Se você quer ver dados científicos sobre essa rodovia, clique aqui e faça o download do artigo que sou co-autor e que mostra números alarmantes da mortalidade de animais selvagens.
Ainda sobre os dados da PRF, dos 11.124 atropelamentos, 1012 causaram capotamento de veículo, 64 causaram incêndio e 262 provocaram a queda de ocupantes para fora do veículo.
Os custos de um atropelamento no Brasil
Os custos de um atropelamento no Brasil
Além das questões sentimentais, ou danos psicológicos à família e ao acidentado, temos de considerar os custos financeiros para a sociedade brasileira.
Dados do Instituto de Pesquisas Econômicas e Aplicadas (IPEA) e da PRF, baseados em valores de 2014, mostram que cada morte nas estradas, representa R$ 646.792,94 para a sociedade brasileira. Se multiplicarmos esse valor pelos 314 registros de mortes devido os atropelamentos de animais, temos R$ 203.092.983,16 no ano de 2017.
Se somarmos os valores calculados para acidentes com vítimas (sem fatalidades) e danos materiais, o valor será de R$ 763.222.387,00 no ano de 2017.

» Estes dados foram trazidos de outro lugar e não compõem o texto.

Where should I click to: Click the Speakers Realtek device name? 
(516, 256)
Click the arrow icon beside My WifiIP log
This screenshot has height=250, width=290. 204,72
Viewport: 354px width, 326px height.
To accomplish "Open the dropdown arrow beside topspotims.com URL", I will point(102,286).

Corrigindo os dados oficiais
Corrigindo os dados oficiais
Agora aqui cabe uma reflexão rápida. Esses danos certamente são aqueles mais graves, onde foram produzidos boletins de ocorrência e entraram nas estatísticas oficiais.
Você nunca atropelou um animal, doméstico ou selvagem, estragou seu carro, teve um grande susto, mas seguiu viagem?

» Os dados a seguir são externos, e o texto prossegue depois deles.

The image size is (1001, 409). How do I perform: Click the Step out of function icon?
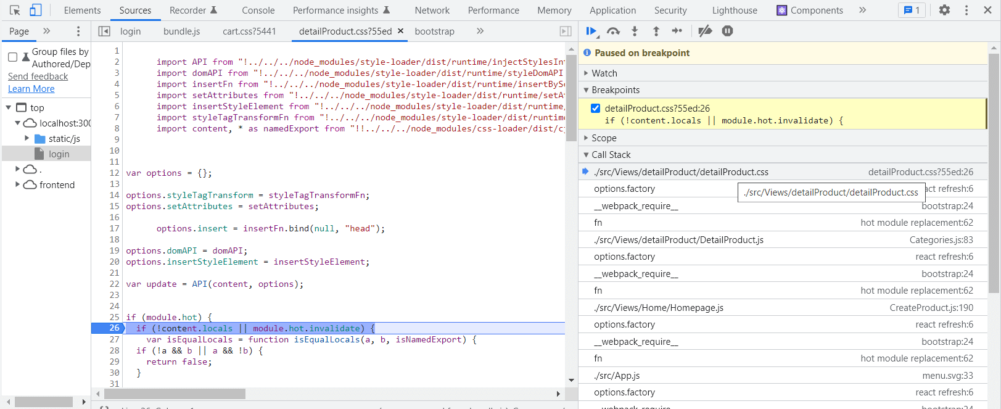click(x=656, y=31)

Os números da estimativa anual de atropelamentos de animais selvagens mostra que podem haver quase 45 milhões de atropelamentos de animais de médio e grande porte por ano.
Ou seja, se considerarmos um valor igual a 1% do menor valor informado pelo IPEA (R$ 230,60), teremos um dano de R$ 10.377.000.000,00 por ano devido atropelamento de animais. O mais incrível é que, se houvesse um investimento de 0,1% deste valor em pesquisa científica, teríamos resultados que reduziriam drasticamente estes acidentes.